# cooling system of 23k for my old pc



## fukra (Apr 30, 2011)

i have a 7 yr old pc and it has overheating problems .actually i have 2 pc one for gaming and one for downloading so i installed a cooling system which decreses its temp by 40%


----------



## thetechfreak (Apr 30, 2011)

Nice. But PSU is blocking cool air.


But use software like- to record the temparature-
This Open Hardware Monitor | CPU Temperature, Fan Speed and Voltages in a Gadget and

Real Temp - CPU temperature monitoring

these programs are better


----------



## Krow (Apr 30, 2011)

Are you saying you bought an air conditioner for cooling your computer?


----------



## thetechfreak (Apr 30, 2011)

Krow said:
			
		

> Are you saying you bought an air
> conditioner for cooling your
> computer?


 Yeah, seeing the pics its safe to say he has


----------



## fukra (Apr 30, 2011)

air also going to the processor by this metod u also oc d processor


----------



## Krow (May 2, 2011)

Nice cooling system.
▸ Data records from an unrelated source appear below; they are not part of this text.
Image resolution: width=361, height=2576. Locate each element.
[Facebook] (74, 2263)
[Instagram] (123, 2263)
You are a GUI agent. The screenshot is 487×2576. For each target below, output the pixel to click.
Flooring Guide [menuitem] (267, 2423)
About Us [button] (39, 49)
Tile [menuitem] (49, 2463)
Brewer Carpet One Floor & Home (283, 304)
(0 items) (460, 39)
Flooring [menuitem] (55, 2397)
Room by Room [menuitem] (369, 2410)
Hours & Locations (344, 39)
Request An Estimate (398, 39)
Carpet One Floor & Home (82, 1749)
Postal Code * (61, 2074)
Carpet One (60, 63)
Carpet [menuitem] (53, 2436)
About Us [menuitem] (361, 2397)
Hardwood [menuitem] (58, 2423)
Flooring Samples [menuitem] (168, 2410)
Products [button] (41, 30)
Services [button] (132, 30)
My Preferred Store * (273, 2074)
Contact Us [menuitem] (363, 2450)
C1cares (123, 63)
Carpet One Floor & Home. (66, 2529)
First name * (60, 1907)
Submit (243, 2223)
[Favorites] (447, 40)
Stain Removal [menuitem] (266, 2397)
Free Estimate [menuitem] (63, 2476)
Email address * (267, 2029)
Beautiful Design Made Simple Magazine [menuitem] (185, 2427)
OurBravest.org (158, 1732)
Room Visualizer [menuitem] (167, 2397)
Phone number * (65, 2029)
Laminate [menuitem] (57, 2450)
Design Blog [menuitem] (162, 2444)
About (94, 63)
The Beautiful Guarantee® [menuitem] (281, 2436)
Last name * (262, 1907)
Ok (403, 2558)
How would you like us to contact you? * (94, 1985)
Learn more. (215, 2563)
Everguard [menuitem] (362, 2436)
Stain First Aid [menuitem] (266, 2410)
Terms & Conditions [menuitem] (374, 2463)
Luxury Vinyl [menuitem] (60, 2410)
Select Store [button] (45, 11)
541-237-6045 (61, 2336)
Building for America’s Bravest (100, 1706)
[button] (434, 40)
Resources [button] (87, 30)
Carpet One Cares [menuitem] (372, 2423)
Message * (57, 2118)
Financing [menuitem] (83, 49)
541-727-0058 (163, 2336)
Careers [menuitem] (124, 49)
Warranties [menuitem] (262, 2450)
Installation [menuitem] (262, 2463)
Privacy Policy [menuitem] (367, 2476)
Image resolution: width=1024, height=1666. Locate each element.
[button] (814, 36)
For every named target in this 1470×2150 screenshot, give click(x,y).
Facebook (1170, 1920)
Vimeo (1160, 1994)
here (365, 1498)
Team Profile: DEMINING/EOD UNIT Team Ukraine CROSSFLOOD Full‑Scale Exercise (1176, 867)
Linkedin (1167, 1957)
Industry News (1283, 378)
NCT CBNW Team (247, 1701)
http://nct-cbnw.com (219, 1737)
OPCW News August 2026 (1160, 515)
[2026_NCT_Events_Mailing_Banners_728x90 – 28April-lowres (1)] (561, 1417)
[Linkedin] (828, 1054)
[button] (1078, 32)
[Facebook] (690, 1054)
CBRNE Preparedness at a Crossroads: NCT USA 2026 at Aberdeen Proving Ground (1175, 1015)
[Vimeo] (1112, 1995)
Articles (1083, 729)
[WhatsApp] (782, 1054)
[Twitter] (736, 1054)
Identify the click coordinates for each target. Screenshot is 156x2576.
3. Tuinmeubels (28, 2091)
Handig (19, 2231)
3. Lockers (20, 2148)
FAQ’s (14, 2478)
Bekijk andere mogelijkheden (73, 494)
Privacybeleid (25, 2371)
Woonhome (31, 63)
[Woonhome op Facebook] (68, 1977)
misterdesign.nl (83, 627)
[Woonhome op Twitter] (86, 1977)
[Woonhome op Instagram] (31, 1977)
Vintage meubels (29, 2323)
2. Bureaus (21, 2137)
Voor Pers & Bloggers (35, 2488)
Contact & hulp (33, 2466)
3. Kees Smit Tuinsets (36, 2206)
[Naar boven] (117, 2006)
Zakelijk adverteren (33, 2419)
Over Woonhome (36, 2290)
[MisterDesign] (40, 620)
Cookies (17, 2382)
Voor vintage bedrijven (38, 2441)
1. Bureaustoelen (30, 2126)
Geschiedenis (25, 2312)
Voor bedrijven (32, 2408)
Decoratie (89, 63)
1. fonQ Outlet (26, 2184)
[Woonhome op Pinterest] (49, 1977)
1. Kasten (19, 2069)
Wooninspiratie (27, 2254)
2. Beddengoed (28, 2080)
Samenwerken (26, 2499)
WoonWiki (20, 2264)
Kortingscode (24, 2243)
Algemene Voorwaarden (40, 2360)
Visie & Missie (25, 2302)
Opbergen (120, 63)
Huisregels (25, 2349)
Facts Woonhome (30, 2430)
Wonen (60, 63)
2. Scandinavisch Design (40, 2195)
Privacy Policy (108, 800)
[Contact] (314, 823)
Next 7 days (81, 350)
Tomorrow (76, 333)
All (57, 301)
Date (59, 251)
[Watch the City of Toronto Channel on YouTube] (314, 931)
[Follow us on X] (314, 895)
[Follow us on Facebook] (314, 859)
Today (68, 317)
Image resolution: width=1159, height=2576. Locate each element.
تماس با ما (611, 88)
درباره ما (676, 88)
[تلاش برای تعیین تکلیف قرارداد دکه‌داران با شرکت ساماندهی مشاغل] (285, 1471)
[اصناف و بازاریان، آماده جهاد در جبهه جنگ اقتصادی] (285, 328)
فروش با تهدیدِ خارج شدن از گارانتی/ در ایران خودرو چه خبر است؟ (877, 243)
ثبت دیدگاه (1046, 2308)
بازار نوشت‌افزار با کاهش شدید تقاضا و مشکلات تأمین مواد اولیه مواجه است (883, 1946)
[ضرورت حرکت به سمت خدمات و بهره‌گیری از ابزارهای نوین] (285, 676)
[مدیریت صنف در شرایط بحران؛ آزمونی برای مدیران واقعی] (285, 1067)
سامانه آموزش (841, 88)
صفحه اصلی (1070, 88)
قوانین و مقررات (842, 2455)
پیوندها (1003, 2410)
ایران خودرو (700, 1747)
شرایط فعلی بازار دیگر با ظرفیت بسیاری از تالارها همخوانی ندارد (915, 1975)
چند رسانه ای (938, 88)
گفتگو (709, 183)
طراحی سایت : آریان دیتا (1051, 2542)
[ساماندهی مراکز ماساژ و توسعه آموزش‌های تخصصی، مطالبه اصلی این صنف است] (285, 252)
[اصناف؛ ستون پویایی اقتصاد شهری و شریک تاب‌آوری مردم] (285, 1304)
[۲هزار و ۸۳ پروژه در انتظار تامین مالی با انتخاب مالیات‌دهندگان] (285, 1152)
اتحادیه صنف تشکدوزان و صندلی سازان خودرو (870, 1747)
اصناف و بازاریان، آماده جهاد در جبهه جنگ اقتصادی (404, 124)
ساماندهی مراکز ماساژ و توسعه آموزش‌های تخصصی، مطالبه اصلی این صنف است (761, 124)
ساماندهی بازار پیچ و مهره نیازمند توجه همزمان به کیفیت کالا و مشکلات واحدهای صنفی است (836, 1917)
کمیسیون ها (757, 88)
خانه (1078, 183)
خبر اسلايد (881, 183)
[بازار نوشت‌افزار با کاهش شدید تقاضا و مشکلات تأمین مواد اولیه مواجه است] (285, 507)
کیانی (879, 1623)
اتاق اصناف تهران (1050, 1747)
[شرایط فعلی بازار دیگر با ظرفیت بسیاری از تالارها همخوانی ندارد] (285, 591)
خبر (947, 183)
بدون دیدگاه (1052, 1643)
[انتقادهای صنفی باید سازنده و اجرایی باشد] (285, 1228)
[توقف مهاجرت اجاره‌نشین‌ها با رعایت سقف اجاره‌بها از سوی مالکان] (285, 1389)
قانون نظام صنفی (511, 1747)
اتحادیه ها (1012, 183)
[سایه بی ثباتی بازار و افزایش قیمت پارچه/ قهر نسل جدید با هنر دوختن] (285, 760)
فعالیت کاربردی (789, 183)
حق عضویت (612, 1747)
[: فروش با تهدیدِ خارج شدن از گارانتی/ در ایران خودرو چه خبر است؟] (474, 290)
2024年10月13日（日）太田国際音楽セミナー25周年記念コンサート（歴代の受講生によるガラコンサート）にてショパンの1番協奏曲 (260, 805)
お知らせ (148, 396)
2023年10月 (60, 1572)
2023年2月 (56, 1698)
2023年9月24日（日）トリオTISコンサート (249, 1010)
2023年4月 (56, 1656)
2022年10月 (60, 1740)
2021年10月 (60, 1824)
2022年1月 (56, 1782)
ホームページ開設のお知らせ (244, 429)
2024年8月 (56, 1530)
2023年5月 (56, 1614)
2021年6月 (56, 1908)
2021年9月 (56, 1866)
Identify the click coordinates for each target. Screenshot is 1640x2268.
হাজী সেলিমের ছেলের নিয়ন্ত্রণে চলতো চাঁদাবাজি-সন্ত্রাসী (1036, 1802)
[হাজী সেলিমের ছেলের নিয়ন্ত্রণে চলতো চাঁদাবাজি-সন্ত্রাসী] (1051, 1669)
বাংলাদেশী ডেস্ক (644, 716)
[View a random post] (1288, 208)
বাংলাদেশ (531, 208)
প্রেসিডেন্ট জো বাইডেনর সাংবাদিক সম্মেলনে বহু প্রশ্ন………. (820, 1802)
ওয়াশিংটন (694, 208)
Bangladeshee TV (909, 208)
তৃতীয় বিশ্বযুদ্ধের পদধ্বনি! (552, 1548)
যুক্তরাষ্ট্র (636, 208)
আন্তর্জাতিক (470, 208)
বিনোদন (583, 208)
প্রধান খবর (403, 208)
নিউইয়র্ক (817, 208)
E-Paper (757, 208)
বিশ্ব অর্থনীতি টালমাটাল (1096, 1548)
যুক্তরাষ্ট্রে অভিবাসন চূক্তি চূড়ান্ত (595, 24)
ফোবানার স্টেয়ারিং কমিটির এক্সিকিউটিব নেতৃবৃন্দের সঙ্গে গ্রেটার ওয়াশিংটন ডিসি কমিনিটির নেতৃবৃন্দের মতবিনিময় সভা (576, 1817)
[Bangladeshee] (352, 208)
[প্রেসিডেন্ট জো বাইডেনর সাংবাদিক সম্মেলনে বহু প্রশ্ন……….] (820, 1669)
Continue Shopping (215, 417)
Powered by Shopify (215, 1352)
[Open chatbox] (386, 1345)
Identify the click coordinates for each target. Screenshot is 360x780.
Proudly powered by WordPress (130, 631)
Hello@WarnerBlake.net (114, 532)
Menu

But which AC? Brand name, model number please?


----------



## coderunknown (May 2, 2011)

nice way to cool your PC. but...... this will add to bills.


----------



## fukra (May 3, 2011)

yah i know it push up d bill but anyway the summer comes and temp is increasing day by day ,i generally cool my room and it also cool my pc
@krow ac is whirpool ,1 ton ,2star


----------



## desiibond (May 3, 2011)

Moving this to show-off section.


----------



## Extreme Gamer (May 3, 2011)

I would rather invest on a good cooler CM V6GT,Prolimatech megalaghems,Thermalright Silver Arrow etc and a good case like the cooler master HAF 922.


----------



## Krow (May 5, 2011)

Extreme Gamer said:


> I would rather invest on a good cooler CM V6GT,Prolimatech megalaghems,Thermalright Silver Arrow etc and a good case like the cooler master HAF 922.



Not for an old system.


----------



## Extreme Gamer (May 5, 2011)

Ok if its an old system,then I'd phase it out if it was overheating rather than spend 23-whole-ks on it.


----------



## Krow (May 5, 2011)

Agreed, but like OP said, it also cools the room. If I don't need a new PC, I'll buy an AC.


----------



## thetechfreak (May 5, 2011)

krow said:
			
		

> Not for an old system.


 

The ac will not only keep the room cool but the op too!


----------